The ECB's independence is laid down in the institutional framework for the single monetary policy (in the Treaty and in the Statute).
Neither the ECB nor the national central banks (NCBs), nor any member of their decision-making bodies, are allowed to seek or take instructions from EU institutions or bodies, from any government of an EU Member State or from any other body.
EU institutions and bodies and the governments of the Member States must respect this principle and not seek to influence the members of the decision-making bodies of the ECB (Article 130 of the Treaty)
The ECB's financial arrangements are kept separate from those of the EU. The ECB has its own budget. Its capital is subscribed and paid up by the euro area NCBs.
The Statute foresees long terms of office for the members of the Governing Council. Members of the Executive Board cannot be reappointed.
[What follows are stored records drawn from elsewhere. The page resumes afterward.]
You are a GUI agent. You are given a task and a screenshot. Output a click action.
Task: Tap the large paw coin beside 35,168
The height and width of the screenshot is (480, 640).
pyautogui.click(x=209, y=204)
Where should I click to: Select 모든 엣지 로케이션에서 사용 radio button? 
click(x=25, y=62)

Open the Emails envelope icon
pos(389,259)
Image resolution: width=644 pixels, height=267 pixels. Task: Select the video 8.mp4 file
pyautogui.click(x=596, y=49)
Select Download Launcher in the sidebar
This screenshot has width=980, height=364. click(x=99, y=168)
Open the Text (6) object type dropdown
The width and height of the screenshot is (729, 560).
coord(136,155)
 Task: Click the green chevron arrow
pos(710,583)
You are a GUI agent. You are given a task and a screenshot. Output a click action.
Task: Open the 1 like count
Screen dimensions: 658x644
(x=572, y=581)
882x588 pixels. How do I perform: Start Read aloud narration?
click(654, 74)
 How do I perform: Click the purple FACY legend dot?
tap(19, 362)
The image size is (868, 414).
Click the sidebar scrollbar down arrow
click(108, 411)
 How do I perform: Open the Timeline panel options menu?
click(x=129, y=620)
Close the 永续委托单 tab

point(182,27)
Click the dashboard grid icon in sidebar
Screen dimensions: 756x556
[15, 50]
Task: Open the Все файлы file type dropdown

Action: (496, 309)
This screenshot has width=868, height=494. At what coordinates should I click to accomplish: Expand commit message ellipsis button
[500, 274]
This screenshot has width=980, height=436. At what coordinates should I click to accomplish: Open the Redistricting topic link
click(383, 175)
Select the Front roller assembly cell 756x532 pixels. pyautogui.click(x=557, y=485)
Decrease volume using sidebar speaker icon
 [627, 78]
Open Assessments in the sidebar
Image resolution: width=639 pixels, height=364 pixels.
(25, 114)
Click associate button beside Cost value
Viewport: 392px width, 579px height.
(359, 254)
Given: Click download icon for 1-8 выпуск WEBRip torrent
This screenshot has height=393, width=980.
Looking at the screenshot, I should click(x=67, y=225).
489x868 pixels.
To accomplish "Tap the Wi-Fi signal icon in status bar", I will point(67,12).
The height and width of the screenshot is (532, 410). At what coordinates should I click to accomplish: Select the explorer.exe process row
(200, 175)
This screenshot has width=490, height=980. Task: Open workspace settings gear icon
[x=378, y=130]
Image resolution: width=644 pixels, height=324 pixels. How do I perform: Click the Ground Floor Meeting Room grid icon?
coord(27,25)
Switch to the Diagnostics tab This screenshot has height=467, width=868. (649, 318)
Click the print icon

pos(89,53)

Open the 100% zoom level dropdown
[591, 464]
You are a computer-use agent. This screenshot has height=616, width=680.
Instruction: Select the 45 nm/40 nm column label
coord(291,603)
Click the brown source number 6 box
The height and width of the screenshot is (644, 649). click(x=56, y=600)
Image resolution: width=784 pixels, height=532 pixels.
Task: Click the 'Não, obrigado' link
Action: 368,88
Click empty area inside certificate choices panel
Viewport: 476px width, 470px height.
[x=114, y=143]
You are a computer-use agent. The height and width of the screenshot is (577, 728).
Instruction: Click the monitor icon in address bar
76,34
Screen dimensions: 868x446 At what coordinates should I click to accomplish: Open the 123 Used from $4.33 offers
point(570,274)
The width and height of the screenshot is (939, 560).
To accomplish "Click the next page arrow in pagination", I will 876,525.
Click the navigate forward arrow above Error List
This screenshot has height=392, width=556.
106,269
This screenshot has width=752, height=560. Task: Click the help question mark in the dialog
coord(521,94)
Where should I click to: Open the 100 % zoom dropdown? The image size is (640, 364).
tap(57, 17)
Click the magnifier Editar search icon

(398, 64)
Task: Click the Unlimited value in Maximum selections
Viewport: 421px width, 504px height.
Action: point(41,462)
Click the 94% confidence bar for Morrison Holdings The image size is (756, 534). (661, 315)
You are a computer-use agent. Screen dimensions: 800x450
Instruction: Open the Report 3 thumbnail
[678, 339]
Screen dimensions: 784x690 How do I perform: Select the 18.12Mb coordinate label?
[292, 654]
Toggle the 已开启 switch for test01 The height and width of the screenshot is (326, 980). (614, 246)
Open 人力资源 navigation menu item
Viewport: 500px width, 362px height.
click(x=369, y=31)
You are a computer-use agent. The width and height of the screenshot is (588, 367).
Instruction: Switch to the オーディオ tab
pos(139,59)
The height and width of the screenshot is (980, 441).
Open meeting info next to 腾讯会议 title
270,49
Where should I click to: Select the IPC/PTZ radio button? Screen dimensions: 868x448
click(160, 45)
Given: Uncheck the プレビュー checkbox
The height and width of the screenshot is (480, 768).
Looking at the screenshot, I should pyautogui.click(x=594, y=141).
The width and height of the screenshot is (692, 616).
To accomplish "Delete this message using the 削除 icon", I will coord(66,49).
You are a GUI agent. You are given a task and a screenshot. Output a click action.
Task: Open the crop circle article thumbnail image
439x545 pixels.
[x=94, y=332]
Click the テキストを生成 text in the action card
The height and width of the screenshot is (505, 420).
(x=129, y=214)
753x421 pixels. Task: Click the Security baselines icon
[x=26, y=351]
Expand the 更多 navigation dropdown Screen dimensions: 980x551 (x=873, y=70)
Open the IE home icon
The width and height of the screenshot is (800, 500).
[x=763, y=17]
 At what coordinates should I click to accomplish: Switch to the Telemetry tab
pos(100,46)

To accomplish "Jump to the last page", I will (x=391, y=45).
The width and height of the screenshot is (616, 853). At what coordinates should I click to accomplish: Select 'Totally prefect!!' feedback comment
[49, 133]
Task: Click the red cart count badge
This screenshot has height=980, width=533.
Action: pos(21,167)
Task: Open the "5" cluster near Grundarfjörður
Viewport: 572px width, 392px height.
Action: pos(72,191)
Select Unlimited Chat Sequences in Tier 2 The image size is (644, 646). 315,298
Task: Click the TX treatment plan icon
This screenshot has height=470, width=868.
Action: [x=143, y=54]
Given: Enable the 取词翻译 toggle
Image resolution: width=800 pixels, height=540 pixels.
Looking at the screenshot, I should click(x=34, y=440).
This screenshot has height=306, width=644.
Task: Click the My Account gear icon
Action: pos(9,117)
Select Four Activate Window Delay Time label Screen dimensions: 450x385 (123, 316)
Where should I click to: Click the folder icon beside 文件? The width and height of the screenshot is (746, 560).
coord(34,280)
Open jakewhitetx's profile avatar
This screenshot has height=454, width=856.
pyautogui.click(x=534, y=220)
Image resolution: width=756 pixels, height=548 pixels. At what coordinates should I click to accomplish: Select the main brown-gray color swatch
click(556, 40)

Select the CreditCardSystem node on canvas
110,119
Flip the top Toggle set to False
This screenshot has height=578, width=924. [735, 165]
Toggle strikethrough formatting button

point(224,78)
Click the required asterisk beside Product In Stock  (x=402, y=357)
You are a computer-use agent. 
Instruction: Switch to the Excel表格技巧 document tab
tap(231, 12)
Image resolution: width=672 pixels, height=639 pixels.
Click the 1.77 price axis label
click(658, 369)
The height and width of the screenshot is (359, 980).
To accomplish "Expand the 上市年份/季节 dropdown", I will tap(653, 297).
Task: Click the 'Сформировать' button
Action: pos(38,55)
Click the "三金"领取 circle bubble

Governors of NCBs and members of the Executive Board have security of tenure:
The Eurosystem is prohibited from granting loans to EU bodies or national public sector entities. This further shields it from any influence exercised by public authorities.
The Eurosystem is functionally independent. The ECB has at its disposal all instruments and competencies necessary for the conduct of an efficient monetary policy and is authorised to decide autonomously how and when to use them.
The ECB has the right to adopt binding regulations to the extent necessary to carry out the tasks of the ESCB and in certain other cases as laid down in specific acts of the EU Council.